Employ your spouse and children
If there’s extra work to be done at your practice, putting your children and spouse on your payroll can be a great way to shift income to a lower tax bracket (in your child’s case) and enable your spouse to put away the maximum ($17,500 for 2013) pre-tax into a 401k retirement fund. Moreover, your child can fund a Roth IRA with the money they earn, up to a maximum of $5,500 in 2013.
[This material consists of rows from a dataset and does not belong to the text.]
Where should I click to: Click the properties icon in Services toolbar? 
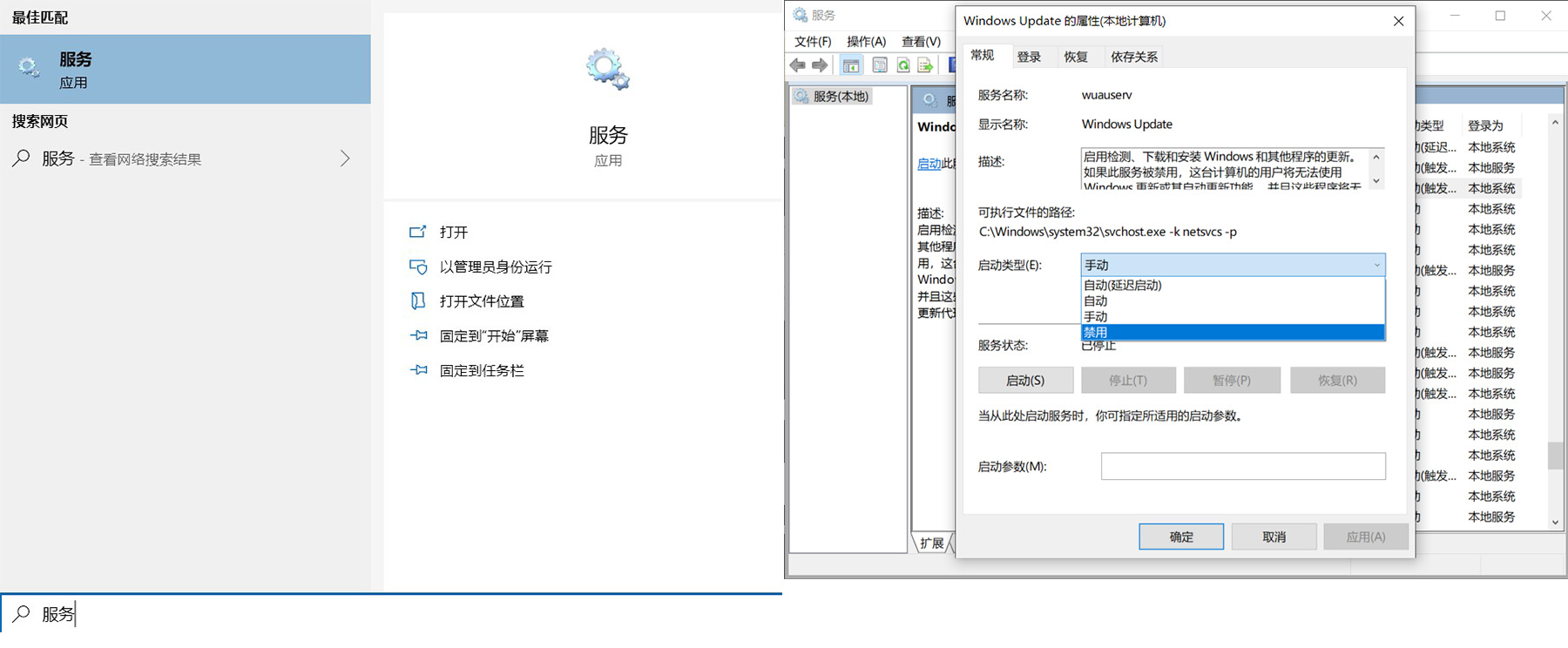880,65
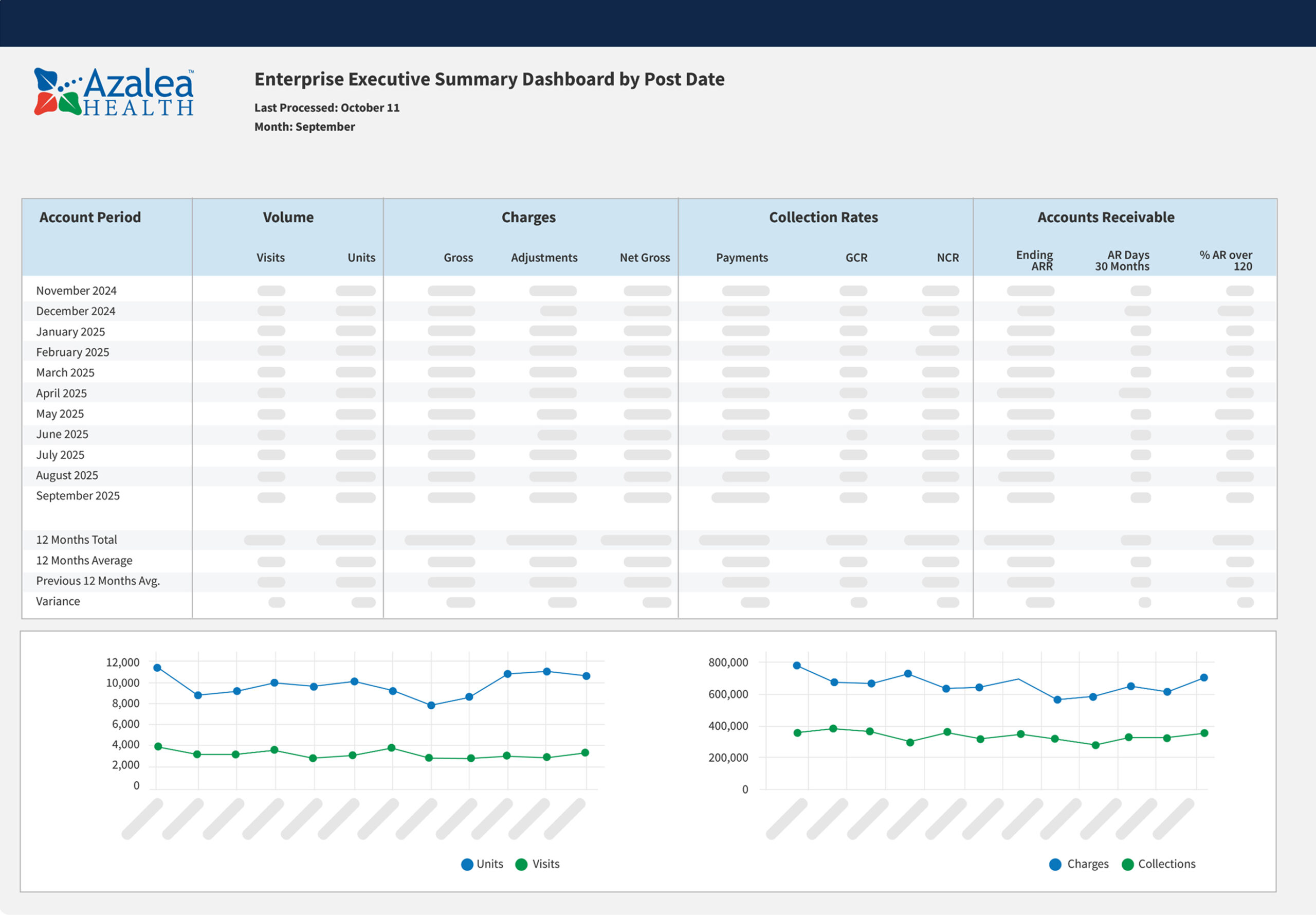Click the green Collections legend dot

[1127, 865]
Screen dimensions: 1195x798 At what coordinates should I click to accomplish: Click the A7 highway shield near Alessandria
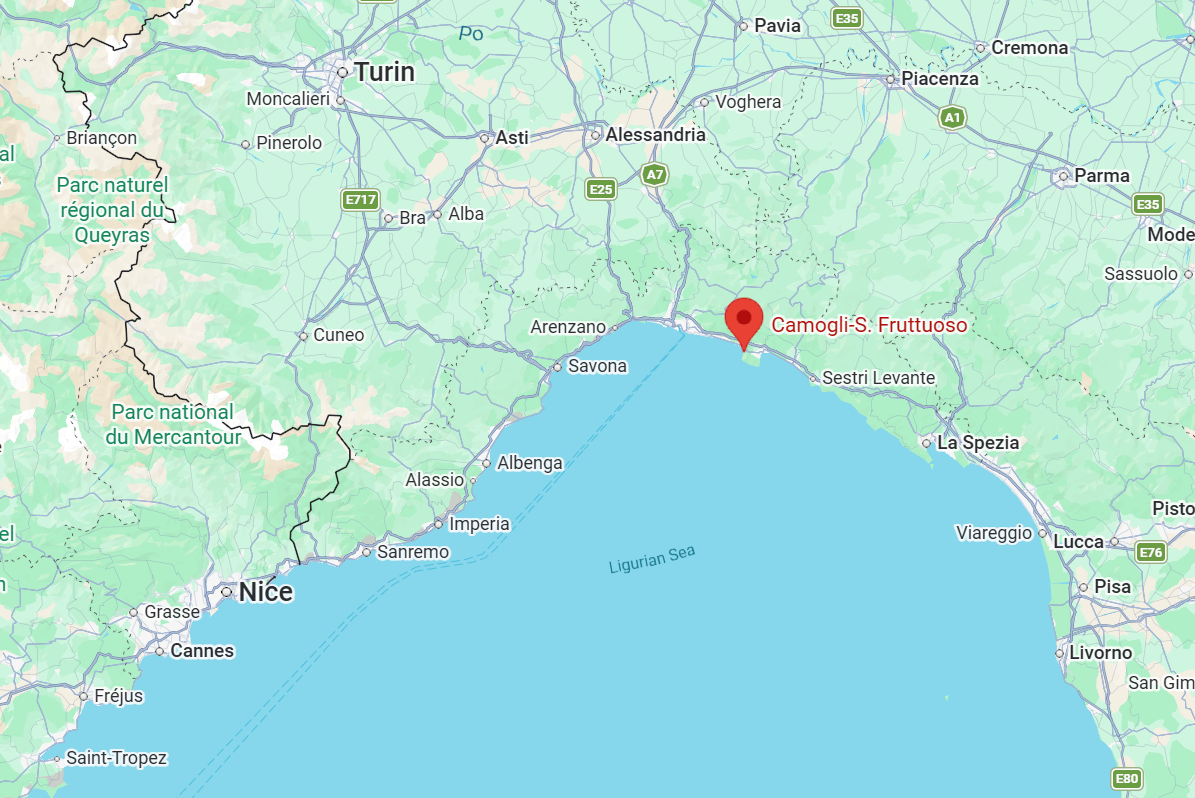(x=654, y=175)
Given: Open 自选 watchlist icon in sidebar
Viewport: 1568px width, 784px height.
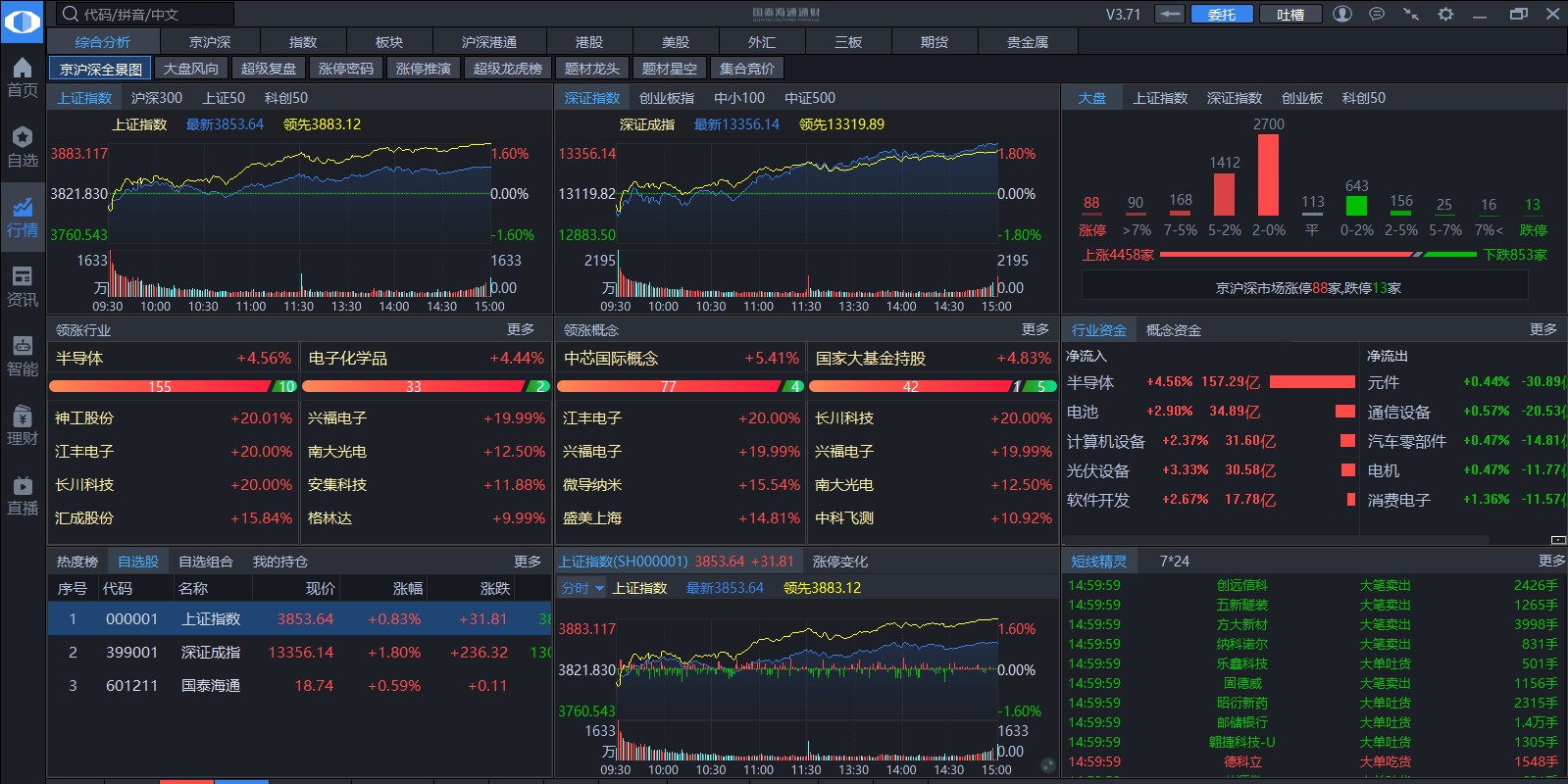Looking at the screenshot, I should 23,147.
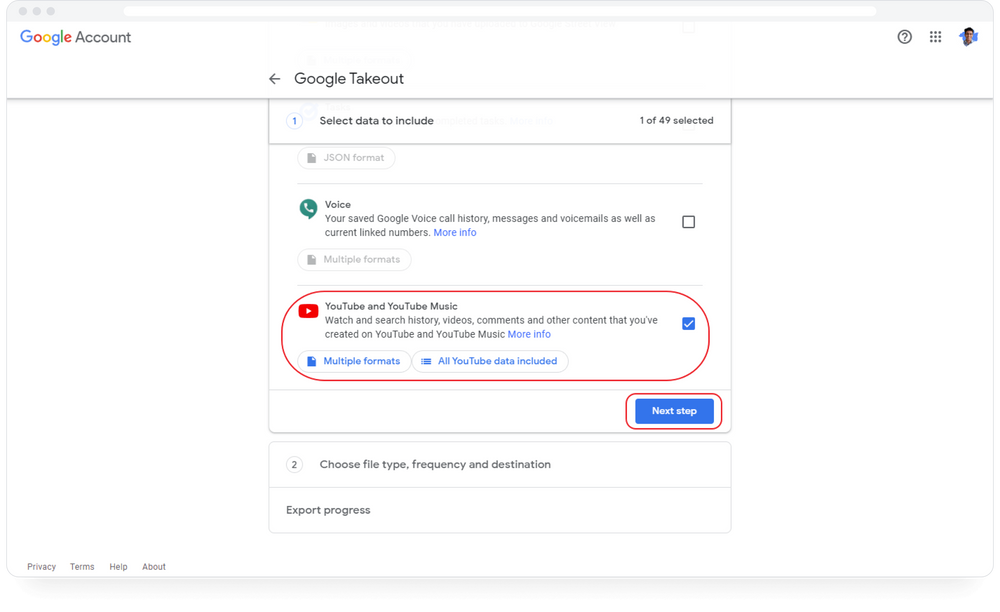Click the file icon inside the JSON format chip
The width and height of the screenshot is (1000, 612).
pyautogui.click(x=310, y=157)
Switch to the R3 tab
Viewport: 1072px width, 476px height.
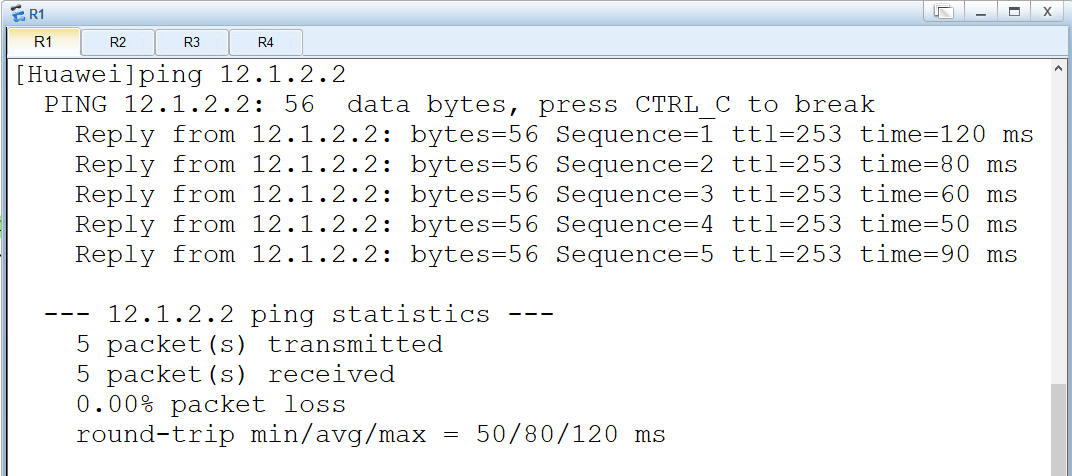coord(191,42)
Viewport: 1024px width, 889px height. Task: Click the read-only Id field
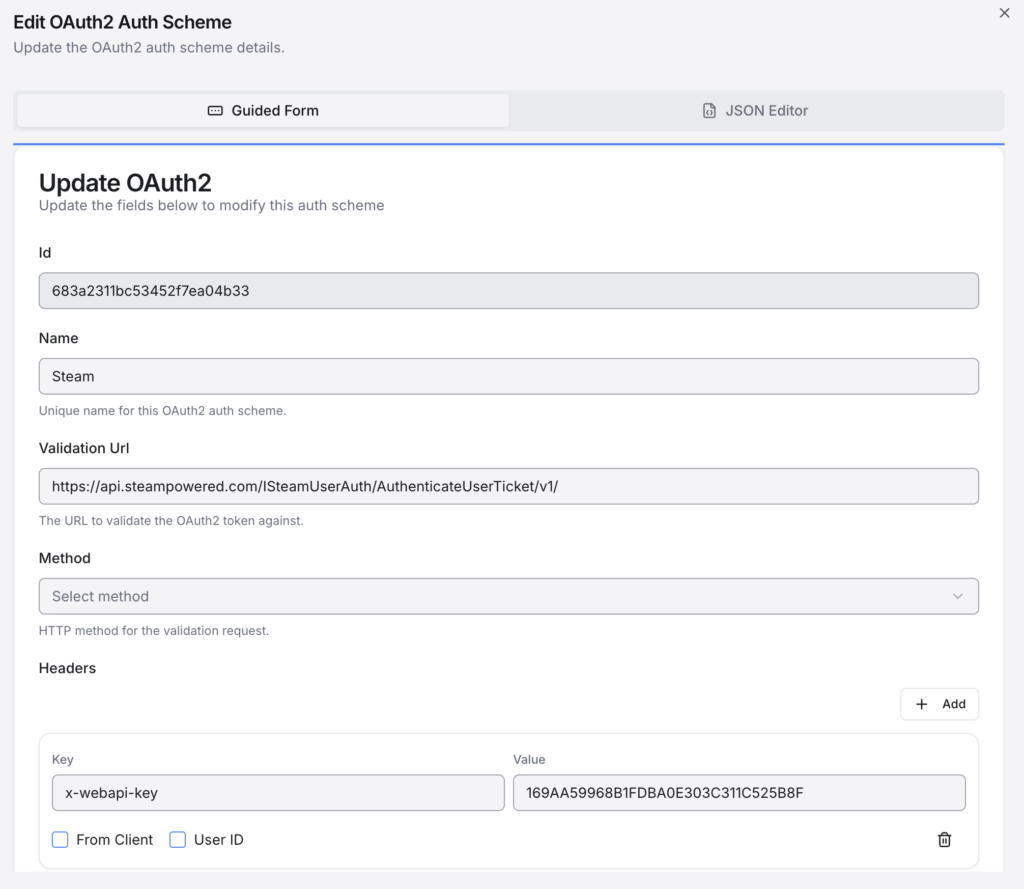point(508,291)
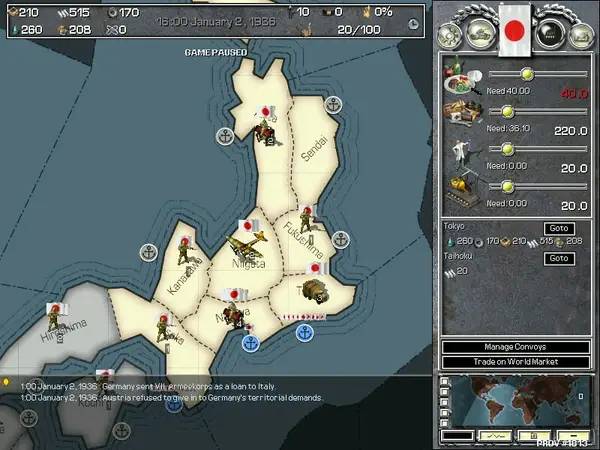Click Goto button for Taihoku
Viewport: 600px width, 450px height.
559,258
Establish a Health Savings Account
If you have a qualified high-deductible health insurance plan, take advantage of the opportunity to pair it with a Health Savings Account (HSA). Contributions to an HSA are tax-deductible, grow tax-deferred, and allow tax-free distributions to cover your family’s health care costs. Plus, any money remaining in the HSA is available penalty-free to supplement your retirement once you reach age 65. The maximum contribution into an HSA for 2013 is $6,450 for married couples and $3,250 for single individuals.
The Big Picture
By and large, the American Taxpayer Relief Act maintained the status quo for most lower and middle-income Americans by extending many provisions into 2013 and making permanent many others. Those of you at the upper end of the income spectrum, however, may not feel as lucky. If that’s the case, perhaps you can take solace in the fact the Act did shunt some of the drastic tax increases set to take place. If there’s little comfort in that, remember that things could be much worse: The top marginal rate, a little more than 30 years ago, was at 70% after all.
Michael Bohigian, EA, is a staff accountant at Schwartz & Schwartz PC with a MS in Accounting and an MBA from Boston College.